18:夜、二人きりの国道で(2)
「星座の名前とか覚えてる?」
「覚えてない」
「私も」
「ゲームのコマンドとかならすぐ覚えられるのにな」
「ねえ? なんで世界史とか古文とかだと覚えられないんだろうね」
「るーらる・すーさす・しむ・ずー・じー・むー・むず・まし・まほし」
古文という言葉が引き金となったのか、夜空を見上げて恵が歌のように口ずさんだ。
「きー・けり・つー・ぬー・たり・たし・けむ」
私も古文助動詞の連用形を口にした。
「もはや呪文だよな」
続いて終止形を唱えるかと思いきや、恵はあっさり打ち切った。
くっ、裏切り者め。
サ変未然形・四段已然形の準備をしてたのに……格好良く「り」って言おうと思ってたのに!
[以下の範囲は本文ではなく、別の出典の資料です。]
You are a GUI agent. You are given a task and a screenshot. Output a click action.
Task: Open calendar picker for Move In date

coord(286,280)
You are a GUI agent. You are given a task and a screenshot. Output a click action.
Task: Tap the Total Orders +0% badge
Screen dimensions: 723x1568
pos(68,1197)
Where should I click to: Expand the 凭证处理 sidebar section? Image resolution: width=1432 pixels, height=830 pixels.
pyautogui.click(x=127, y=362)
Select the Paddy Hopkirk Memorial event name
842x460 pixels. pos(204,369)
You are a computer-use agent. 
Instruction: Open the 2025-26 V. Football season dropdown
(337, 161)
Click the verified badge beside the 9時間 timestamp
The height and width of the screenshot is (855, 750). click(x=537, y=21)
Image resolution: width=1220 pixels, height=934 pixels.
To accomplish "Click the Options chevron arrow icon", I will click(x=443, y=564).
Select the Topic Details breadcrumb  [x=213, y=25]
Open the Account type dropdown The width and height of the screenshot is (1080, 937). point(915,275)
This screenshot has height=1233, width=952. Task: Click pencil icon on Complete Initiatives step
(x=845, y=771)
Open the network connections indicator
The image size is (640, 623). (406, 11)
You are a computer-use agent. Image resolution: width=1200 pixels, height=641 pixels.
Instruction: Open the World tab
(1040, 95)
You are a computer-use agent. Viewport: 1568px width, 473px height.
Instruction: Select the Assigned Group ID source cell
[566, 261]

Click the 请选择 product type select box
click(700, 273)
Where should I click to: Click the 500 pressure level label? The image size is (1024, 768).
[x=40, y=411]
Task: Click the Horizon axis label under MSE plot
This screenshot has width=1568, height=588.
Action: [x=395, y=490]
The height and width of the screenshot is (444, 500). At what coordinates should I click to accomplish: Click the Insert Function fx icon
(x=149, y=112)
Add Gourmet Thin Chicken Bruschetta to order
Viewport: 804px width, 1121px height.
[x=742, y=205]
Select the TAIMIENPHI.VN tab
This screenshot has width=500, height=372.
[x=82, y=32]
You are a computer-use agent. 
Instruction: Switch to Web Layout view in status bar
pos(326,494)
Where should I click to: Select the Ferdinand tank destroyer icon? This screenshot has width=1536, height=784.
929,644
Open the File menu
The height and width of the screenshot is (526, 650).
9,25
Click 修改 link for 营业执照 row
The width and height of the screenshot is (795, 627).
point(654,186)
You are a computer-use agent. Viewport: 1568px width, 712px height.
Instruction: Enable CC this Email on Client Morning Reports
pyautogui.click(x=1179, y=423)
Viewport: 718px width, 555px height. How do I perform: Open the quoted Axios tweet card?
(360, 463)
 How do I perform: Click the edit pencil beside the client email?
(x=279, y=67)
「呪文だよね。『たり・たし・けむ』のとこってさ、なんか発動しそうじゃない? 『たり・たし・けむ!』でドカーンと爆発しそう」
左手を前方に突き出し、キリっとした顔で『たり・たし・けむ!』と強調してみせる。
「わかる。天空の城とか滅びそう」
「あははは。スケール大きい」
話しているうちに緊張も解れ、私たちは色んな話をした。
オリエンテーションのこと、学校の授業のこと、五月末に待ち受ける中間テストのこと。それからやっぱりゲームの話。
元カノとも、恵はこうして手を繋いでいたんだろうか。
表向きは笑顔で恵と話しながら、私は思った。
誰よりも恵の傍にいたはずなのに、なんで元カノは三股なんてかけたんだろう。
子どもみたいにキラキラ目を輝かせて、一生懸命好きなゲームのことを話す恵を、どうして裏切れたんだろう。
許せないな、と思って、そんな自分に困惑した。
私はただのハーディの札なのに。
彼女でもないのに『許せない』なんて、おこがましいのかな。
ううん、私と恵はゲーム友達だもの。
私だって怒る権利くらいはあるはずだよね?
「――くしゅんっ」
話している途中で、くしゃみが出た。
「あ、ごめん、気が付かなくて。寒いよな。そんな薄いパーカーじゃ」
ぶるりと身を震わせたのが繋いだ手から伝わったらしく、恵は手を離し、首まで上げていたパーカーのファスナーを下ろした。
「着て」
黒のラインが十字に入った白シャツ姿になった恵が、脱いだパーカーを差し出してくる。
「え。いや、いいよ。恵が寒いでしょ。風邪引いちゃうよ」
「いいんだよ。おれより萌が風邪を引いたら困る。ほら」
手の中にパーカーを押しつけられた。
「でも……」
「いいから」
「……。じゃあ、ありがたくお借りします」
「うん」
私はパーカーを羽織った。
ためらいを振り切って、ファスナーを上げる。
当たり前だけど、ぶかぶかだ。全然サイズが違う。
袖が余って、指先しか見えない。
まだ残る恵の体温がパーカーを通して身体中にじんわり広がって、私の頬まで熱くした。
「温かい?」
「うん。温かい。ありがとう」
「どういたしまして。多分あと五分くらいで着く。行こう」
再び恵が左手を伸ばしてきたので、私はその手を握った。
知らないうちに微笑みが浮かぶ。
くしゃみをしたとき、「帰れ」って言われたらどうしようかと思ったけど、恵はパーカーを譲ってまで、私を連れて行くことを選択してくれた。
強引についてきた私のこと、迷惑だとは思ってないみたいだ。
「へへっ」
変なの。
ただそれだけのことが、物凄く嬉しいなんて。
「何。なんで笑ってんの」
「なんでもない」
歩きながら、私は恵の手を握り締めた。